If you are of a certain age, you’ll remember when you couldn’t turn on your TV without being bombarded by helpful advice during commercials. Mr. Whipple warned against squeezing the Charmin, Miss Chiquita hustled bananas with a merengue flair Carmen Miranda would have envied, and Mrs. Olson saved more troubled marriages than Dr. Phil simply by telling housewives to switch coffee brands.
Folks like Geraldine the Plumber, the Tidy Bowl Man, and the poor, woebegone Maytag Repairman. People we knew and trusted, like close family friends.
Except, they weren’t friends. They weren’t even real. They were fictional characters created specifically to make us buy their products. And they were good at it, too. So much so that the 1960s and 70s were a Golden Age for commercials featuring made-up pitchmen and women.
They owed their success to a forgotten forebearer. To understand why she was so successful, you must first understand the problem this advertising pioneer addressed.
In 1900, when you needed to get somewhere, you took a train. It was both affordable and the fastest way to get there.

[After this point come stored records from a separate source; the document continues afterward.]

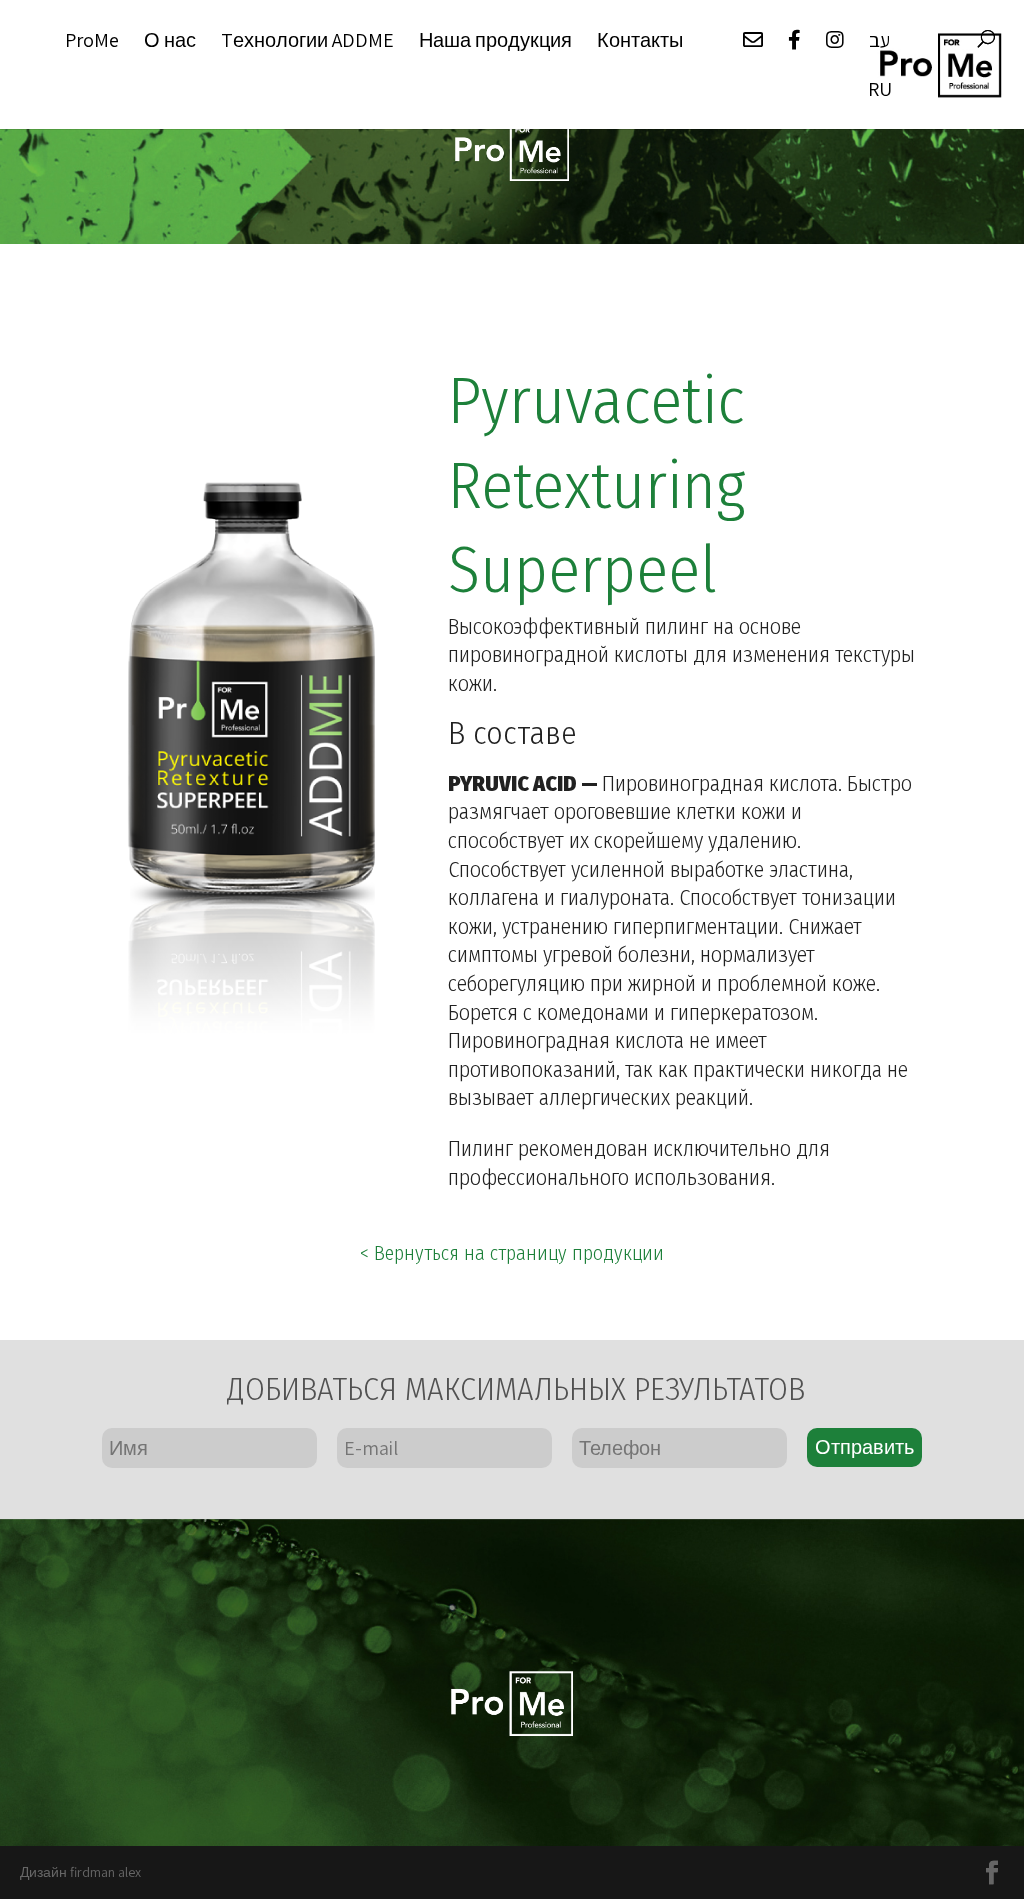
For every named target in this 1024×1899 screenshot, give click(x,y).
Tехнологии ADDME (307, 42)
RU (880, 91)
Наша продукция (495, 42)
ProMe (92, 42)
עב (879, 42)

But riding the rails had a huge headache. The steam engines that powered passenger trains burned tons of coal. Their smokestacks spewed a steady stream of thick, black clouds every mile of the way. Much of it was sucked inside the cars. When passengers arrived at their destination, they were often covered in dark soot. It was even worse in summer when the only relief from stifling heat was open windows, making a bad situation even worse.

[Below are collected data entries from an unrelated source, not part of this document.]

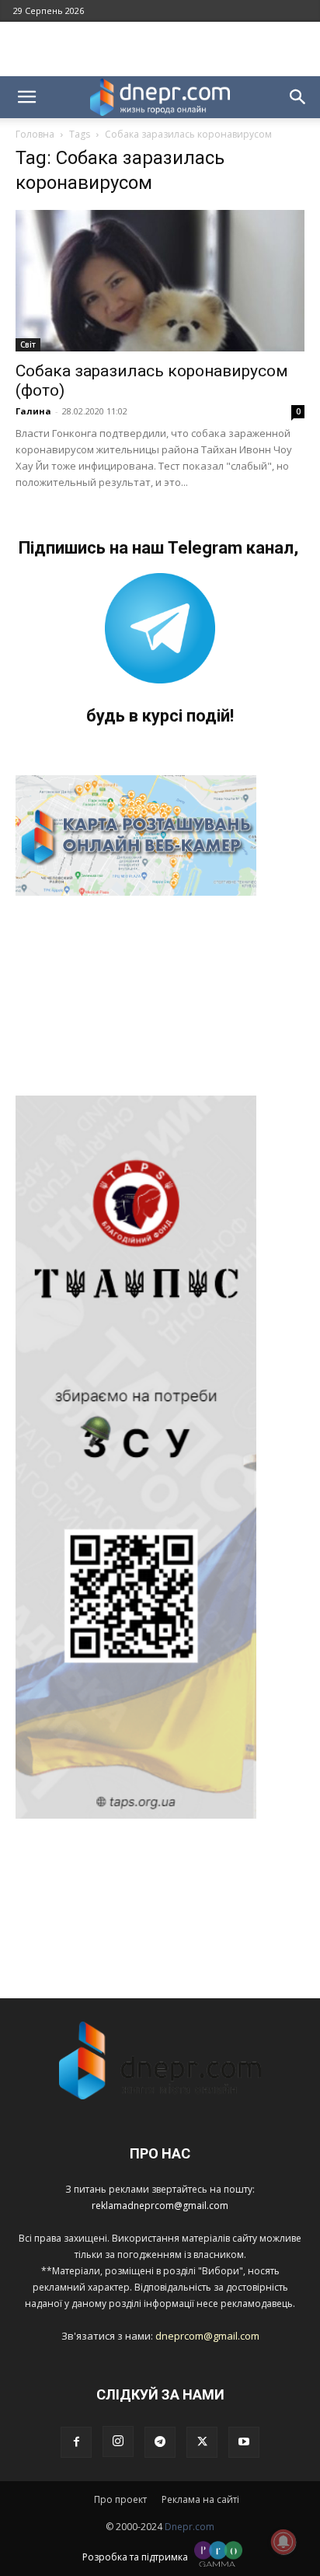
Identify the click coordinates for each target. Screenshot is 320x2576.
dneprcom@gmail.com (207, 2336)
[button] (26, 97)
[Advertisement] (160, 49)
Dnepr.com (189, 2526)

Then, the folks at the Lackawanna Railroad had an idea. (Though it was officially the Delaware, Lackawanna, and Western Railroad, it went by its middle name.)
Without delving into too much science, the soot problem was at its worst when engines burned bituminous coal. Tar-like bitumen is similar to asphalt, and boy, does it put out clouds of smoke when burned.
So, the Lackawanna switched to cleaner-burning anthracite coal. Although that didn’t eliminate the soot problem completely, it significantly reduced it.
Now, railroad executives faced a new challenge: how to let the rail-riding public know about the improvement. And the genius of Earnest Elmo Calkins came to their rescue.
Called the “Dean of Advertising Men” and “arguably the single most important figure” in his profession in the early 20th century, he dreamed up fictional commercial characters. Left deaf by a childhood case of measles, he became the editor of his college newspaper. (And he only graduated by the skin of his teeth; when professors wanted to expel him for failing geology, school trustees stepped in and made sure he got his sheepskin.)
In the early 1890s, he entered an ad contest to promote Bissell carpet cleaners as Christmas gifts. His entry was selected from 1,433 entries, earning him the $50 prize (about $2,000 today) and launching him on a new career path.
He and a partner started their own business in 1902, and the advertising industry was forever changed. That was when the Lackawanna turned to him for help.
Calkins’ answer was the creation of Phoebe Snow. She was an attractive young socialite who (for some never-explained reason) always traveled between the Big Apple and Buffalo, N.Y., and always on the Lackawanna RR. And she always wore glistening white dresses and hats, too, emphasizing how the cleaner-burning coal kept passengers’ clothes clean. The point was driven home in short poems (in the rhyming meter used in the nursery rhyme, “The House That Jack Built”).
“Says Pheobe Snow
about to go
upon a trip to Buffalo,
‘My gown stays white
from noon till night
upon the Road of Anthracite.’”
(The Road of Anthracite was the Lackawanna’s slogan.)
Phoebe was an instant hit and soon was recognized around the country. Model Marion Gorsuch was frequently photographed portraying the character.
For nearly 20 years, Phoebe was the social arbiter of rail travel. Until World War I ended her career when Uncle Sam banned using the superior coal for passenger trains. Pheobe said so long in a farewell ad.
“Miss Pheobe’s trip
without a slip
is almost o’er.
Her trunk and grip,
Are right and tight
without a slight.
Goodbye, old Road of Anthracite!”
But Americans hadn’t heard the last of her.
In 1949, the Lackawanna launched a streamlined passenger train named the “Phoebe Snow.” It ran the almost-400 mail trip from Hoben, N.J., to (where else?) Buffalo in eight hours until service ended in 1966.
Yet even then, the name refused to die. If it sounds familiar to you, here’s why.
In the late 1960s, a rising young singer was looking for a new stage name. Phoebe Ann Laub lacked pizzaz. She recalled the famous passenger train and so became the final incarnation of Pheobe Snow, best remembered for her 1974 hit song, “Poetry Man.”
Though, unlike her namesake, she didn’t wear all white at her concerts.